If you haven’t checked out my reviews of Fear and Loathing in Las Vegas or The Electric Kool-Aid Acid Test, you should probably know that I’m a big fan of the hippie culture (even if Hunter S. Thompson was exploring why hippie culture essentially went out of existence) and the acid subculture that grew out of the late 1960’s. Also the fact that I’ve reviewed every single episode of Glee should be a clue that I love musicals. So, I’ve known about the existence of Hair, the classic counter-culture musical from the 1960’s celebrating the hippie lifestyle and the peace movement, pretty much my entire life. I also knew that there was a movie made in the late ’70s that was a very loose adaptation of the stage play directed by Milos Forman (Amadeus). Well, as luck would have it, the film version of Hair was the next movie in my instant queue for Netflix. While it’s far from the best musical I’ve ever watched, it still had an awesome soundtrack and was a surprisingly tragic mix of comedy and drama, and for fans of fun movie musicals, Hair might run a little long, but it’s worth your time.

 

Set at the height of the Vietnam War, Hair is about a group of hippies living in Central Park led by the charismatic Berger (Treat Williams) and their newest friend, Claude Butowski (Carnivale‘s John Savage). Claude is an innocent and naive Okie (that may or may not be from Muskogie [yuk yuk yuk]) who has come to New York for a three day stay before being drafted to fight in the Vietnam War. As Claude befriends these hippies and experiments with drugs for the first time, he learns that there’s more to life than the straight and narrow conventional American life he had been living. In the park, Claude also meets Sheila (National Lampoon‘s Beverly D’Angelo), a society debutante who is also struggling with her place in society. After the fun in NY ends, Claude is still forced to ship off to Nevada for basic training. The hippies plan one final trip down to Nevada to say goodbye to their new friend, but when tragedy strikes, they have to learn that the darkness infesting our society in the 60’s can hit everyone even if you try to isolate yourself from it.

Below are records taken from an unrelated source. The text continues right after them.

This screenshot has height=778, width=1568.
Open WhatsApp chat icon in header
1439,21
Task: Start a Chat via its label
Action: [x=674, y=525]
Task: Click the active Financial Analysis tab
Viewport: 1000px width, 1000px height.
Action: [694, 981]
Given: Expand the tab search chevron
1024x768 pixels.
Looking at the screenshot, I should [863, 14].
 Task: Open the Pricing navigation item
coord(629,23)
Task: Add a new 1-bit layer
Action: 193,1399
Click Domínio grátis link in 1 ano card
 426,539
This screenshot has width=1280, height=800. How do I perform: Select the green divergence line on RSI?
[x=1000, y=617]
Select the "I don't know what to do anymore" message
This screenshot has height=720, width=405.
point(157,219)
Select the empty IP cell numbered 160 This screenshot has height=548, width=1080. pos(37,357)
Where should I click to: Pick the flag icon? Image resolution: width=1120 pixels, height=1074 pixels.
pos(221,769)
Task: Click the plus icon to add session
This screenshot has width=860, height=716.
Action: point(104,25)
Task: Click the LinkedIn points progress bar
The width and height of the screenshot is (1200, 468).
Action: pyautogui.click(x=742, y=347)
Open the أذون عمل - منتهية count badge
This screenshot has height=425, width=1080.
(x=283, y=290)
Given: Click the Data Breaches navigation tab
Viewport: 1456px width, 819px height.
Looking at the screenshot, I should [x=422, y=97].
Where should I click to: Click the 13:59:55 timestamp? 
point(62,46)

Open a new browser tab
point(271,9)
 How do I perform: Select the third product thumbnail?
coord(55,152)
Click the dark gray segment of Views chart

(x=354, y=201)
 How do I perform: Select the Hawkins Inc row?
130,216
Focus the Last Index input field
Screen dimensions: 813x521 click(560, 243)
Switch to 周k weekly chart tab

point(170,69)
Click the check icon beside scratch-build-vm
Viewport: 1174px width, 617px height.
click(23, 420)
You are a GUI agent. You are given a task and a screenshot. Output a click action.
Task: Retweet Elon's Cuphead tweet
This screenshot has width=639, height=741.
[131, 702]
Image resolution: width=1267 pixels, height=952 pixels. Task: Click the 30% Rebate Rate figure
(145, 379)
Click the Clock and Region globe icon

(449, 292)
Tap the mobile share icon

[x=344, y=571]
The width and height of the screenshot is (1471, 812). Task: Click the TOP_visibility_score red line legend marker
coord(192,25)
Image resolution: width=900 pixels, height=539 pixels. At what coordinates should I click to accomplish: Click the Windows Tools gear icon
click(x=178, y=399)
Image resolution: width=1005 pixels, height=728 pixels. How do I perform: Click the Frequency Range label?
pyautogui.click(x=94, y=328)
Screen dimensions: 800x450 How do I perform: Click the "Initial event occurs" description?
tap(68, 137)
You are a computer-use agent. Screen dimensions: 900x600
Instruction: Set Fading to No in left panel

A musical is defined by its songs, and Hair has fantastic performances in Spades. “Age of Aquarius” is a classic hit (and remains my favorite section of 40 Year Old Virgin). The title track is another single that has stood the test of time, as well as “Easy to Be Hard” which I seem to remember from one of my dad’s CD’s but I can’t remember each one. I think Three Dog Night covered it, but it may have been someone else on the Once Upon a Song ballad CD he had (great compilation album btw). Not every song is a homerun, but there are so many (and they almost all fit in the rock/soul opera vein) that you don’t care when one song drags on a little too long or isn’t as instantly singable as “Age of Aquarius”. The main cast all have great voices and Treat Williams was a real find as Berger. The costume work on the film was also phenomenal as you really felt like you were looking at authentic wear from the hippie era. I want to dress like that in real life.

The movie overstays its welcome at times, and there are definitely moments when it is just a little too silly for its own good (the acid trip sequence seems like it was written by someone who had never actually done acid) but hey, it’s a movie about hippies. It’s supposed to be a little out there. Even with all of its flaws, it still manages to capture the peace and love of the era while showing the darker realities that were just waiting to explode beneath the surface. If you like hippies or musicals, Hair is a delicious trip back into a more innocent era with some messages that remain relevant in today’s day and age. While much of what the hippies believed in seems fairly silly in retrospect, their appreciation of love and the common humanity that binds us together means that there still plenty of valuable lessons we can gleam from their bohemian lifestyles.